Dralex wrote:As for a closer look into the problem, I just discovered that I am one of the unlucky guys who have not received the complete source files. I know there is a thread there that deals with the problem. Could very well be because I have got an Athlon 64-bit processor, but not with a 64-bit OS.
I guess there must be a misunderstanding here. Everybody gets a lot of Lua scripts in Rail Simulator\Assets\Kuju\RailSimulator\RailNetwork\signals and no one gets other sources. The confusing point about the signal scripts is just that you get a lot of shared files and then find copies of them in each of the individual scripts. The point is that they replaced the original require statement by some --include= which makes the Asset Editor append a copy of the included file to the including file. Don't ask my why, performance maybe (although not a good argument).

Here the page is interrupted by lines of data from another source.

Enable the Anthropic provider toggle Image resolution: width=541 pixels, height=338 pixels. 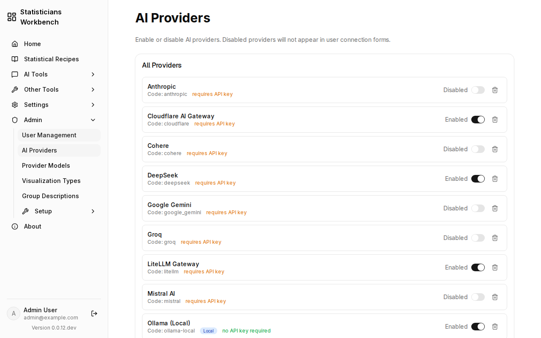[x=478, y=90]
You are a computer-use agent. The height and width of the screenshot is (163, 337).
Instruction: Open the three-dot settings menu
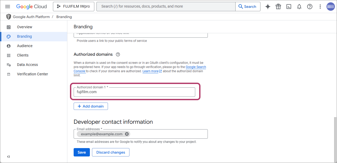tap(320, 7)
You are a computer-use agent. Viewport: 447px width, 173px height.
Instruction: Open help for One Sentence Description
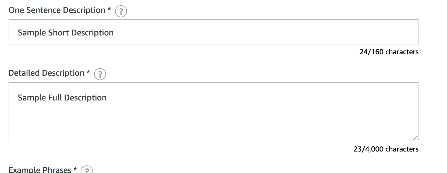pos(121,11)
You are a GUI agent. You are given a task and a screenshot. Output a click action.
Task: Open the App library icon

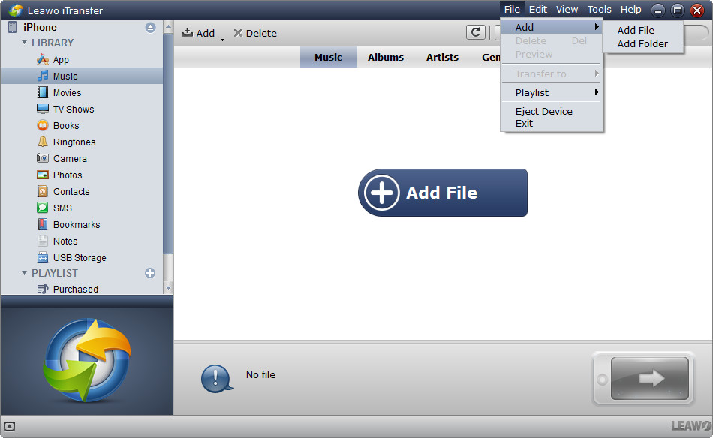pos(43,59)
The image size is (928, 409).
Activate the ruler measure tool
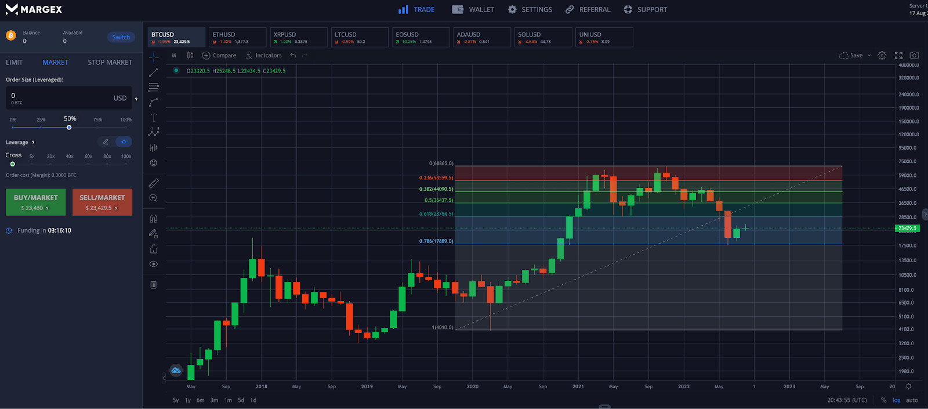pyautogui.click(x=154, y=183)
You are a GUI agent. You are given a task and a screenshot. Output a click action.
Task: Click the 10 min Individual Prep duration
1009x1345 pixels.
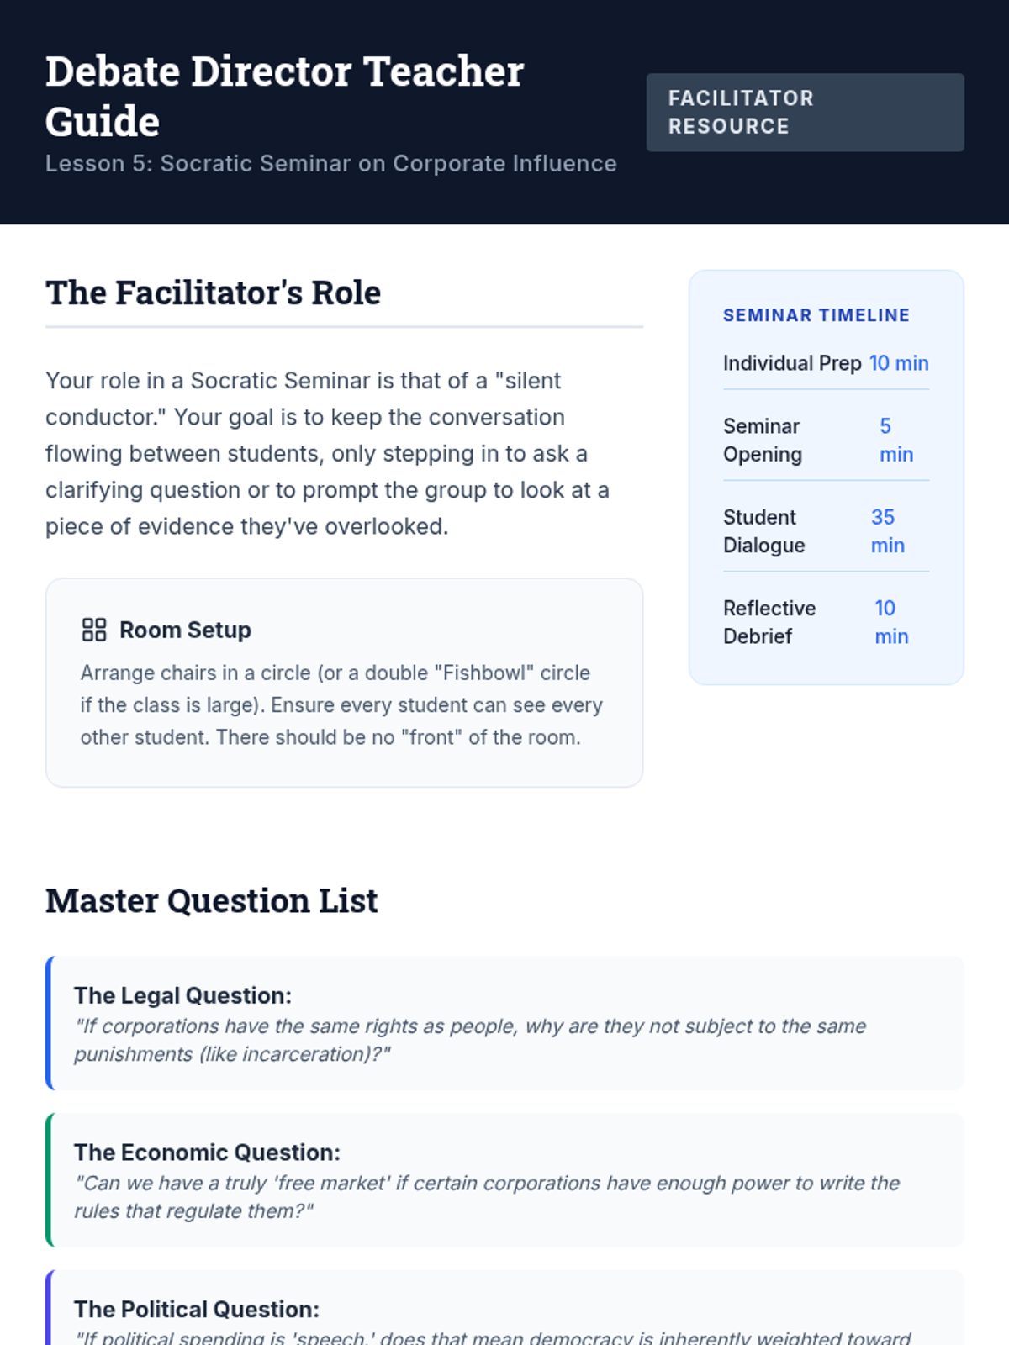(898, 363)

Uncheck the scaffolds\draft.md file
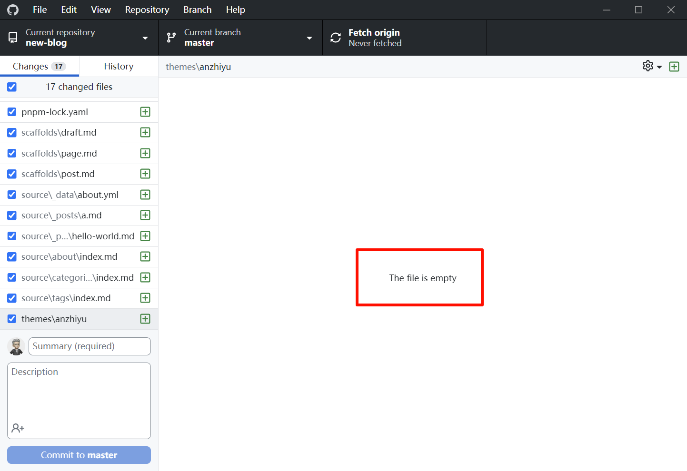click(11, 132)
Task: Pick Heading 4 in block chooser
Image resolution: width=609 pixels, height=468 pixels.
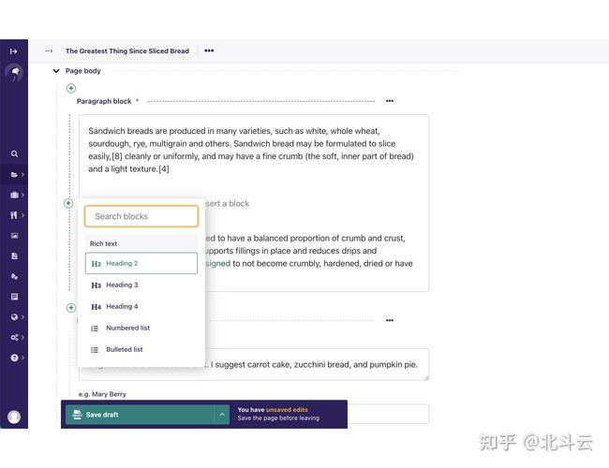Action: 141,307
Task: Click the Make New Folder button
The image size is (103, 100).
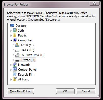Action: 21,91
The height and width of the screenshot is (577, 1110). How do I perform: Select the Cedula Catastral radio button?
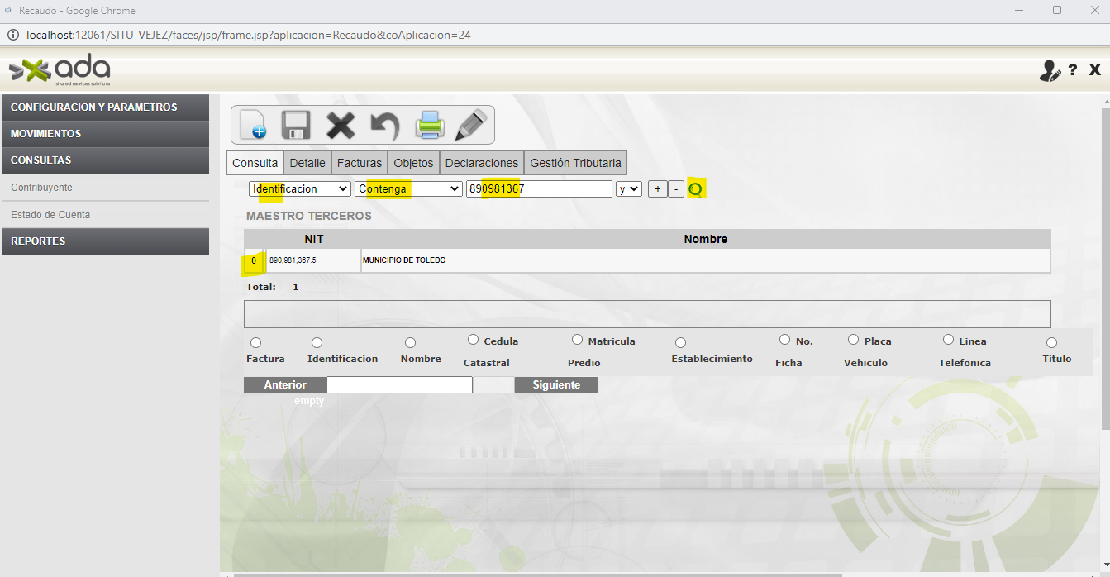pos(474,340)
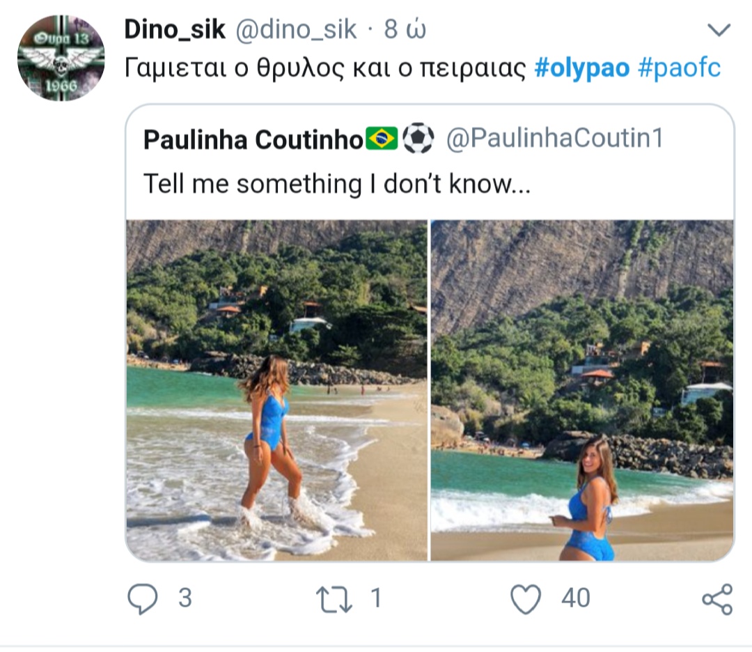
Task: Open Paulinha Coutinho's quoted profile name
Action: (x=253, y=139)
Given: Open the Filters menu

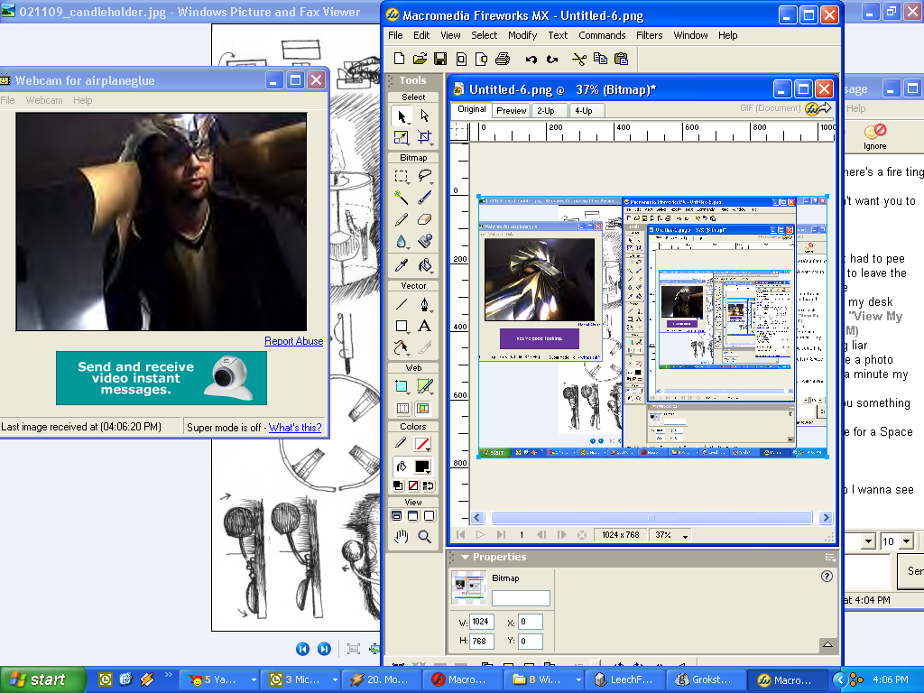Looking at the screenshot, I should [x=649, y=35].
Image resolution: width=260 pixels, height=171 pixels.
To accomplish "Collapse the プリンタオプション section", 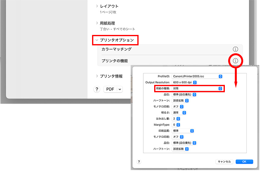I will pyautogui.click(x=97, y=40).
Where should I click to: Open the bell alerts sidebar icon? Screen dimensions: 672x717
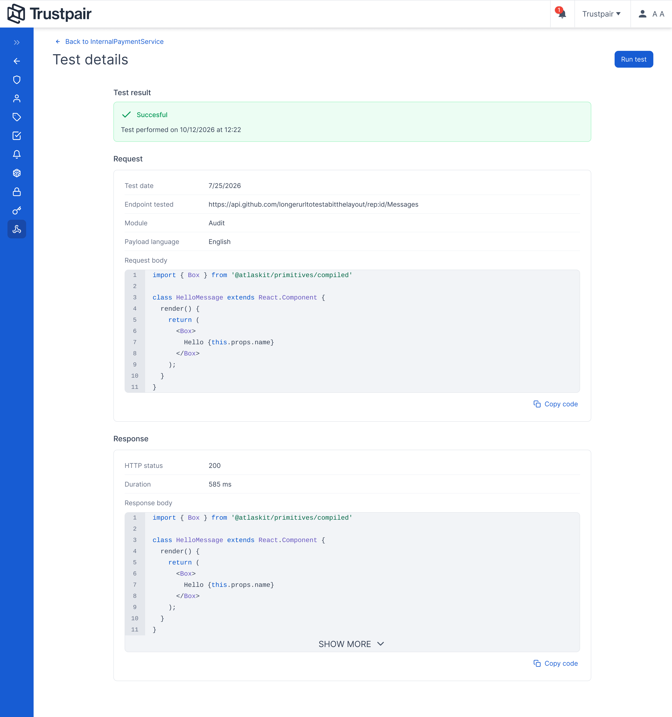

Dralex wrote:By the way, you seem to be doing the same thing anyway.
In http://forums.uktrainsim.com/viewtopic. ... 78&t=76059 you find a link to an early write-up where I sketch what I am doing, and where I also give a detailed introduction to the existing scripts. However, this was written before docu was available, so see http://forums.uktrainsim.com/viewtopic. ... 78&t=76989 for corrections to the original assumptions. However, as of this writing, I am mostly back at the original design, after having found a way to deal with the restriction that signals need to know the orientation of the receiving signal when they send a message to it.
Dralex wrote:I would have to clone the signal and do my tests on the cloned version as I do not dare to touch the original code, for the reasons you just gave me.
What I do is make a backup of the Lua scripts. Then I make a little test route with only one type of signal (e.g., the combined semaphore with distant and home arm) and then I hack about the code of that signal until I have enough for the night. More seriously, I use LuaEdit, which comes with integrated interpreter and debugger. While the interpreter only says "error" whatever you mess up, the debugger helps you figure out your latest typos. Unfortunately, you cannot run KRS scripts in the LuaEdit environment, I tried something along these lines and it was a waste of time.

Of course, if you want to run the default routes in between coding sessions, you better clone a signal and rename its script, so your scripting experiments do not disturb enjoying a leisure time ride.